[BEGIN DATA EXCERPTS]
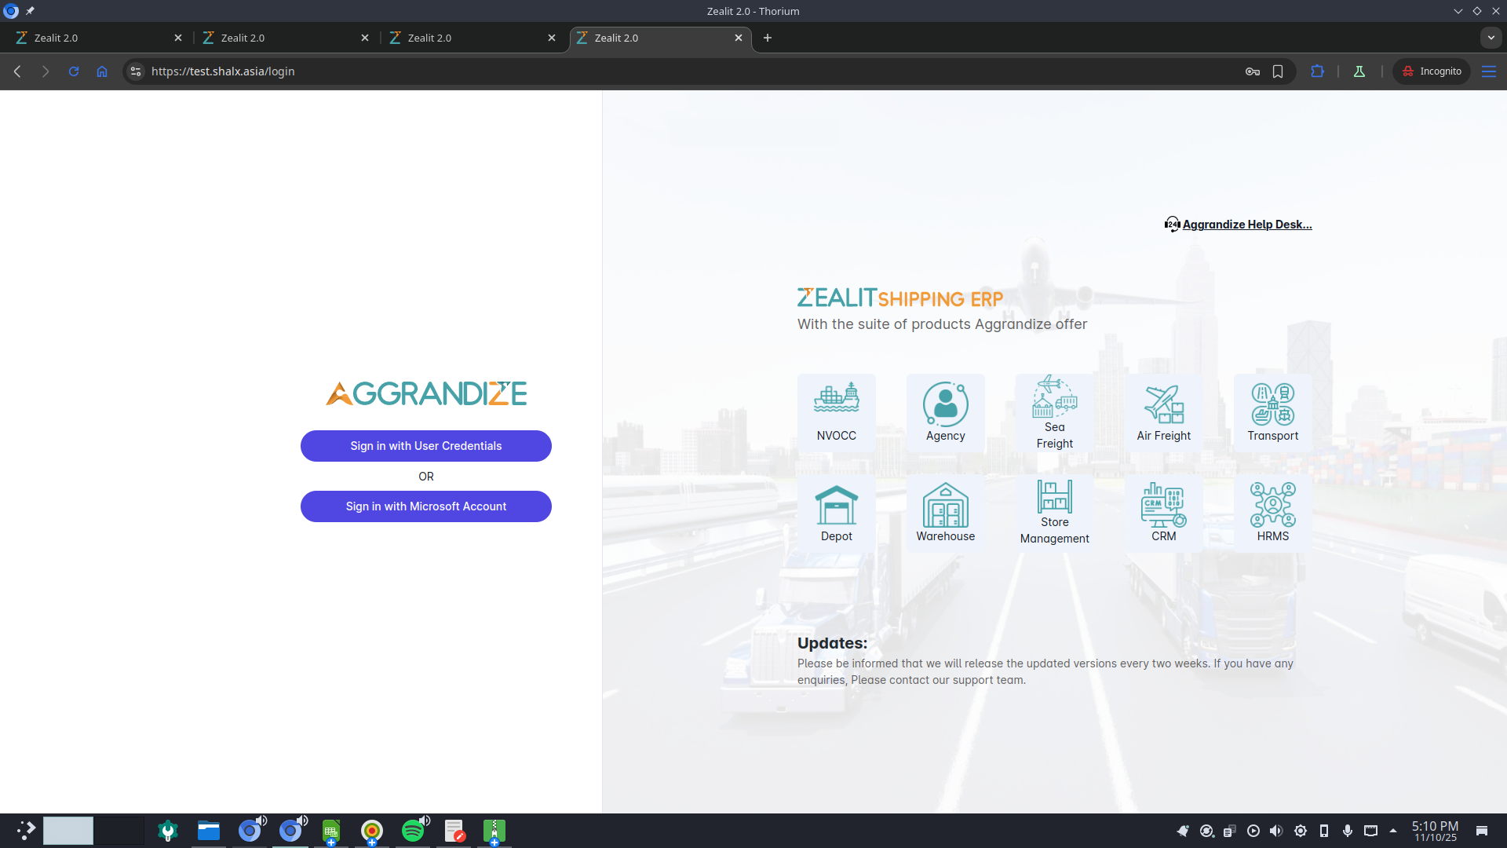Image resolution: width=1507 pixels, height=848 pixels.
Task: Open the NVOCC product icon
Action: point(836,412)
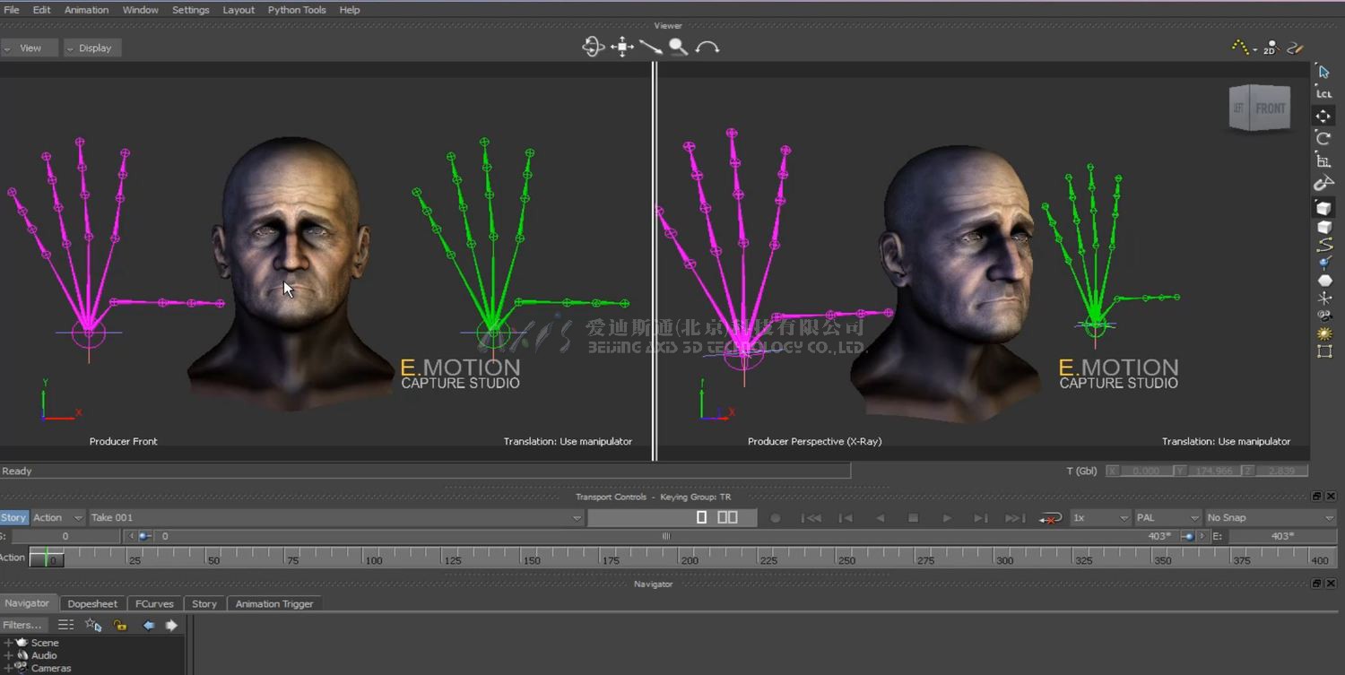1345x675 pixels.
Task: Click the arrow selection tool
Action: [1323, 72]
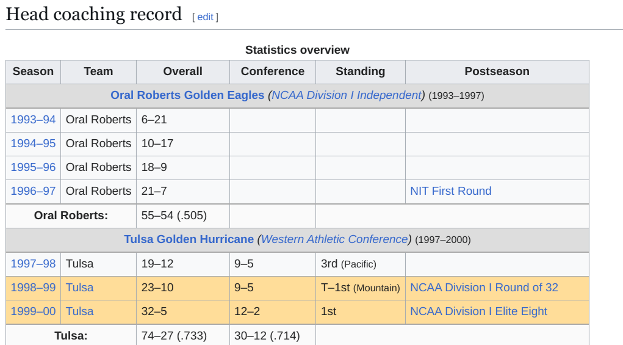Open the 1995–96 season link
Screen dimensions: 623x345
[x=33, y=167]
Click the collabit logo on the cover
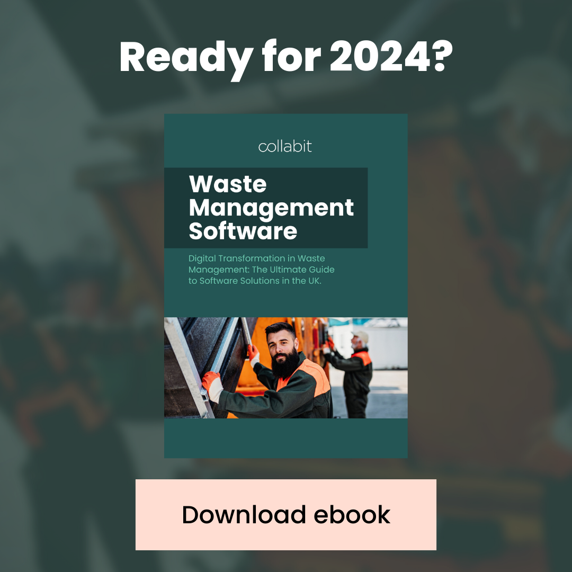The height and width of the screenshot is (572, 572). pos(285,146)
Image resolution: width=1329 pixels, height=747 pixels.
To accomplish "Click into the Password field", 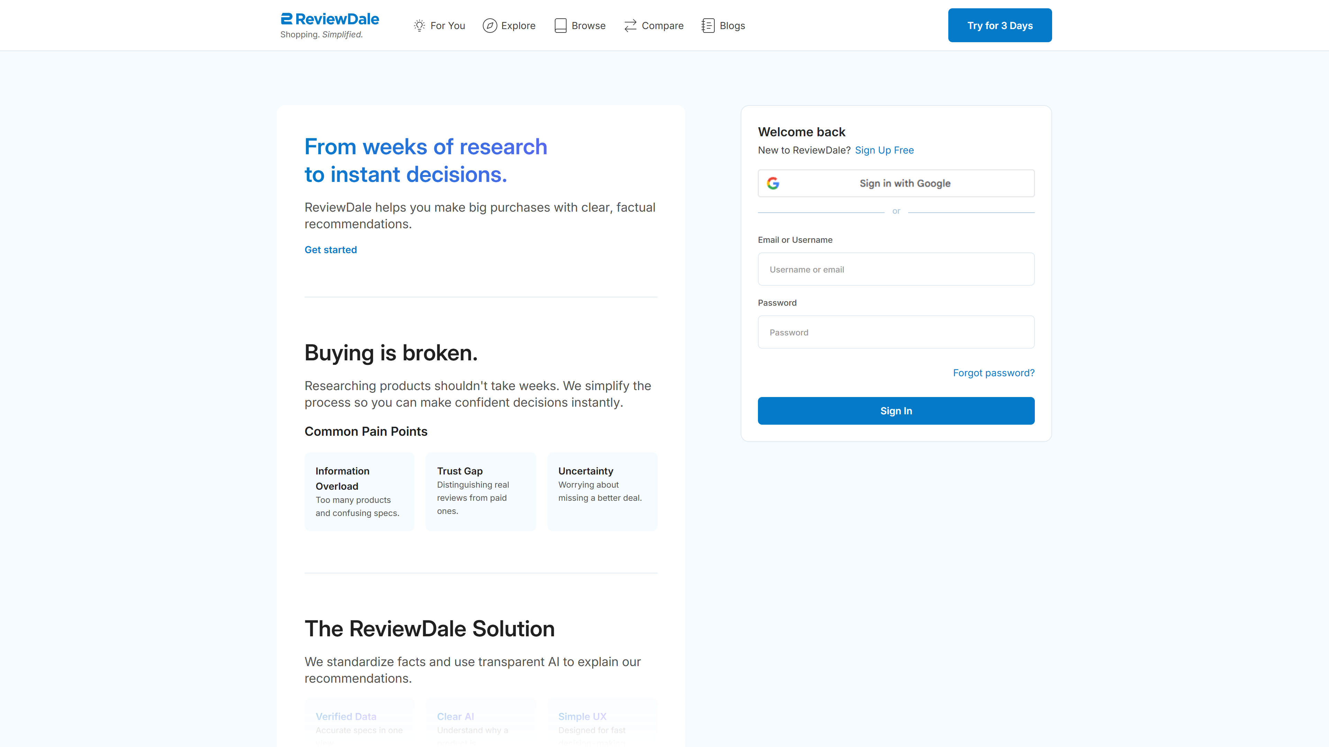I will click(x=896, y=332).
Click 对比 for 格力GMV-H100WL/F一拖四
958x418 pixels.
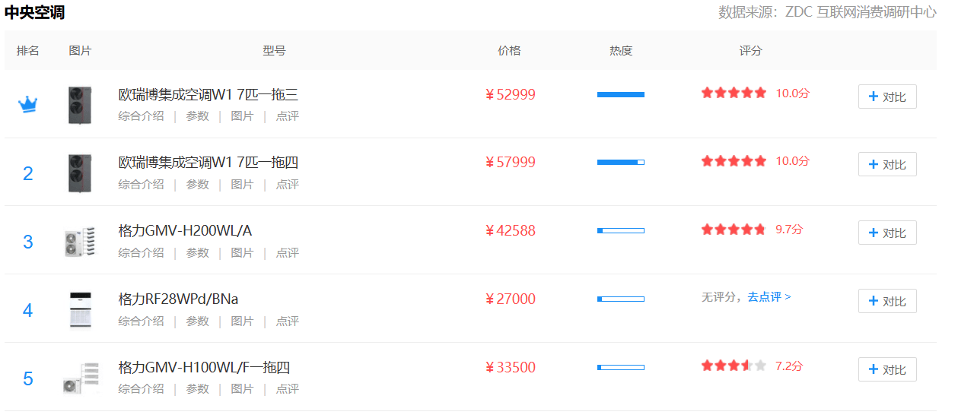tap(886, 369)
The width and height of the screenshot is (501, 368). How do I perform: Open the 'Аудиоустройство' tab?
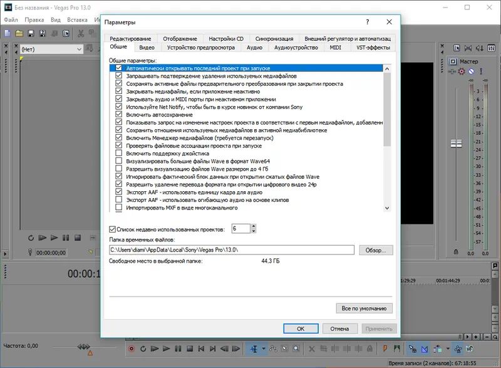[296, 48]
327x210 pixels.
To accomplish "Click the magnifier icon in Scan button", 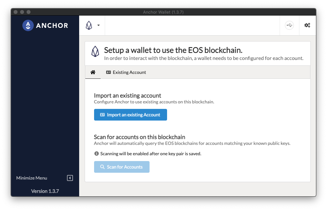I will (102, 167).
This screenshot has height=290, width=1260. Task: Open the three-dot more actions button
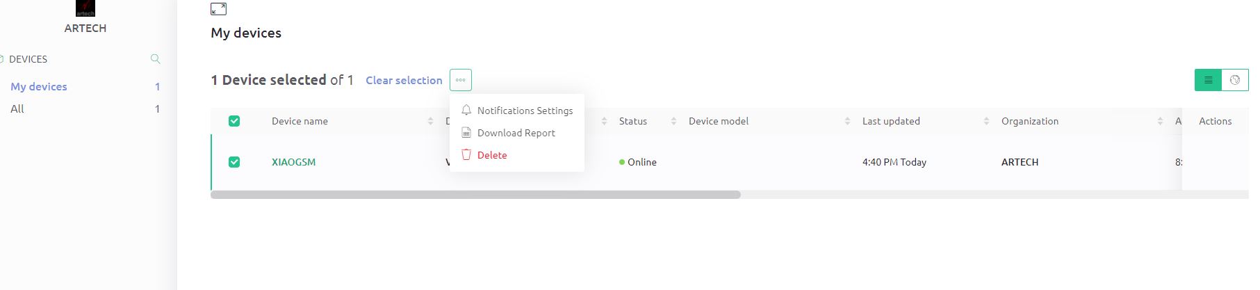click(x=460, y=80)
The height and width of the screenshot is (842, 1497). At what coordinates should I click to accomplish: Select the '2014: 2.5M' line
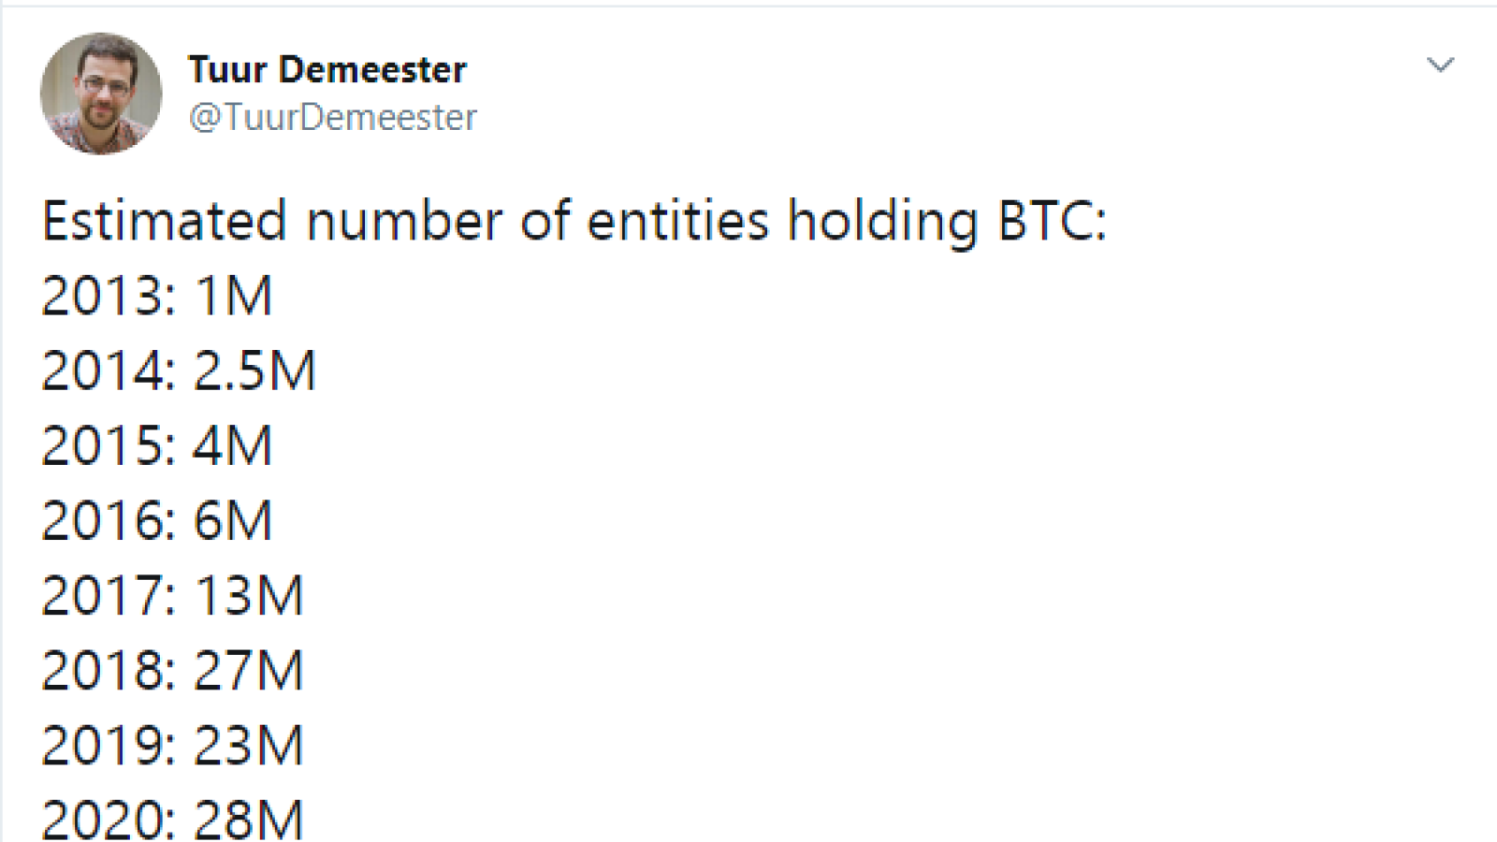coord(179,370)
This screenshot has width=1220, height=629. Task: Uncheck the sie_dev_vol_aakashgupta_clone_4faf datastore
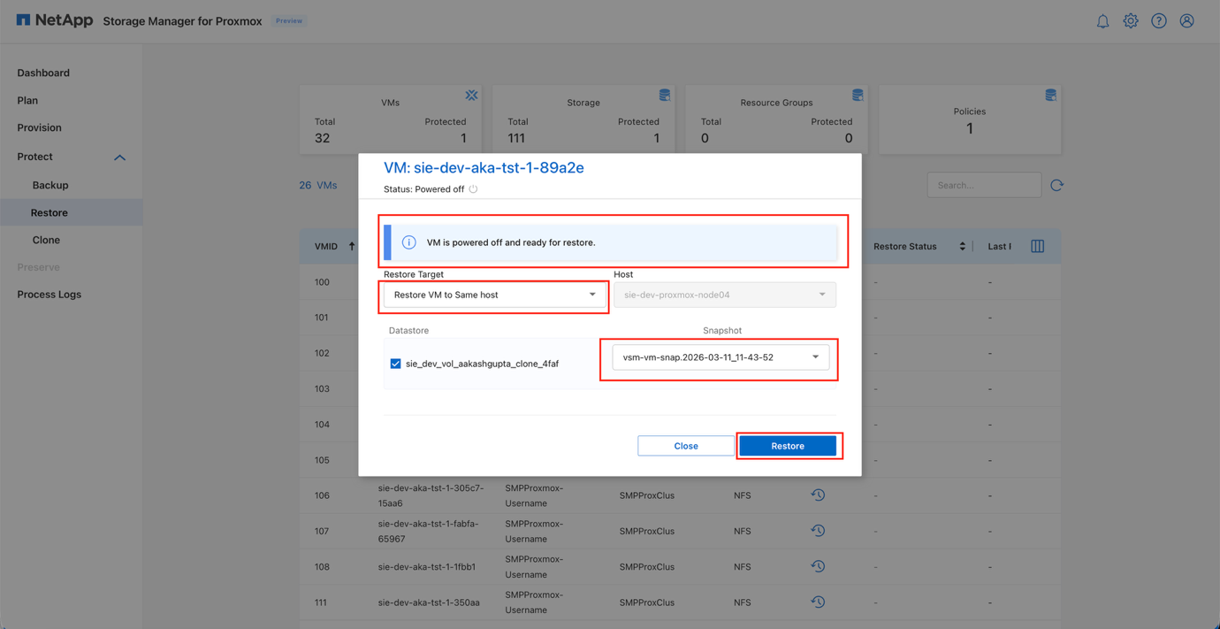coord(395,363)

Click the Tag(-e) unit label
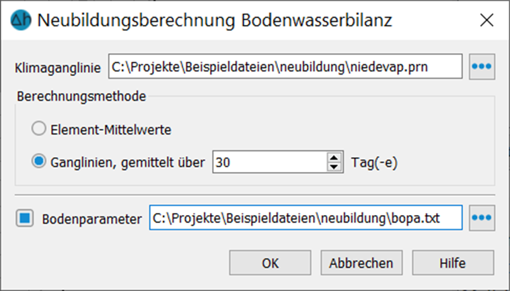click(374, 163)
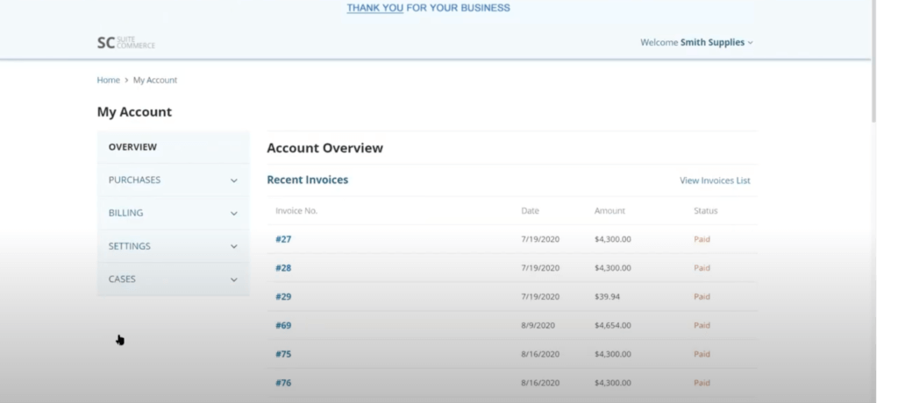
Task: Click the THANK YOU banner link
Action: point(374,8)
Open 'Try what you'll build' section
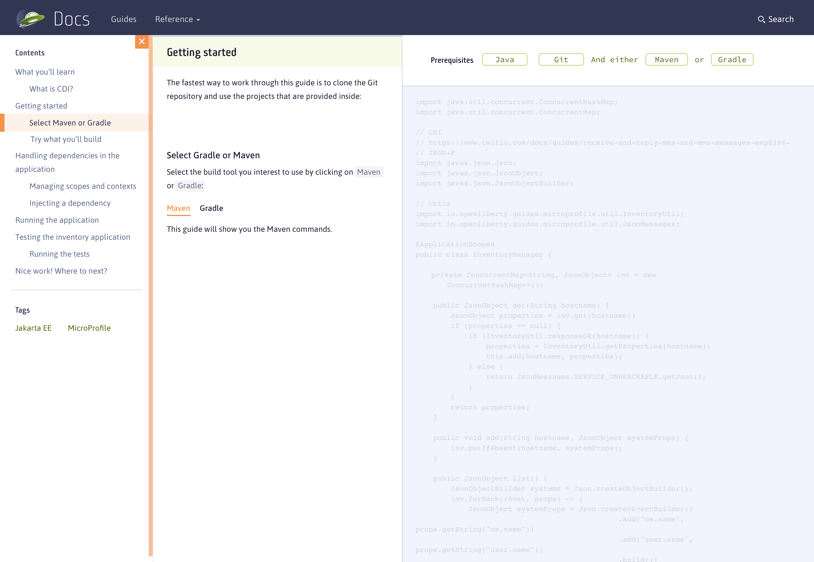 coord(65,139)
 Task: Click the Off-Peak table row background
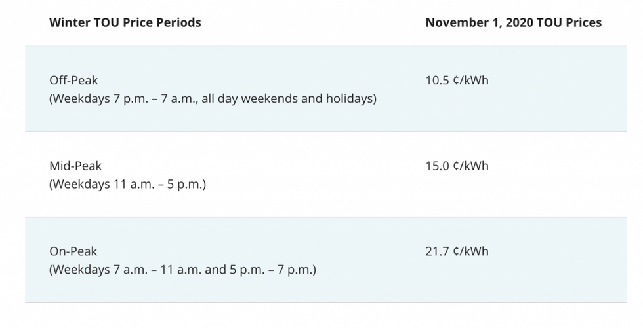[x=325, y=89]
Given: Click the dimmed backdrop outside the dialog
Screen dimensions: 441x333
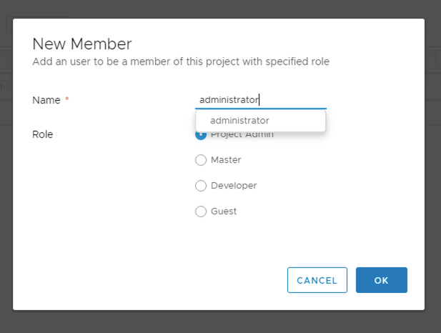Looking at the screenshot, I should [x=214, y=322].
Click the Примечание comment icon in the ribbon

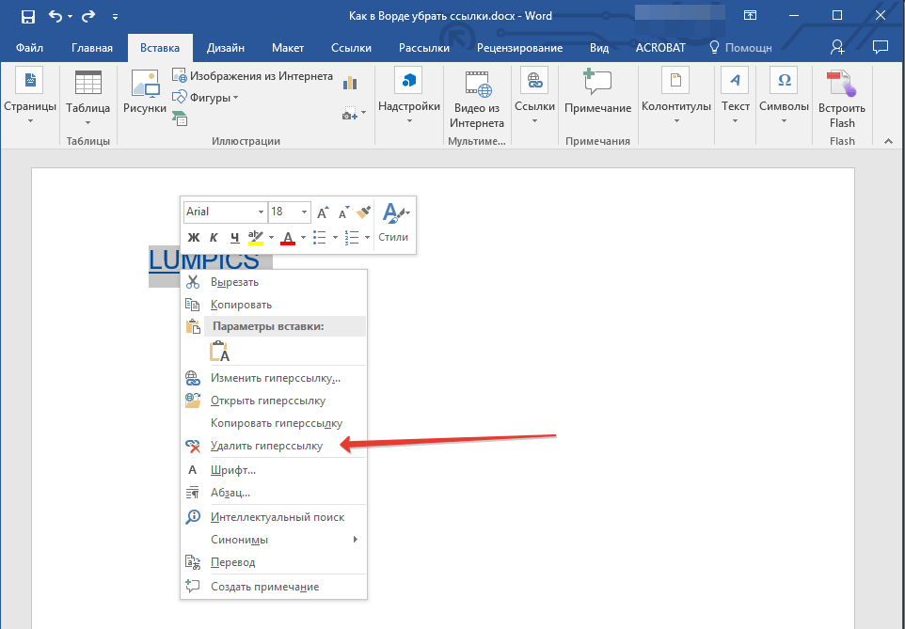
[END DATA EXCERPTS]
= AIM =
Reproduce the material verbatim, everything from the line containing "Given: Click the" down to the end of the material, with both ends included. Omit the pictures from your answer.

= RESULT FOR THIS EXERCISE =
Given: Click the dimmed backdrop outside the dialog
Screen dimensions: 441x333
Looking at the screenshot, I should [x=214, y=322].
Click the Примечание comment icon in the ribbon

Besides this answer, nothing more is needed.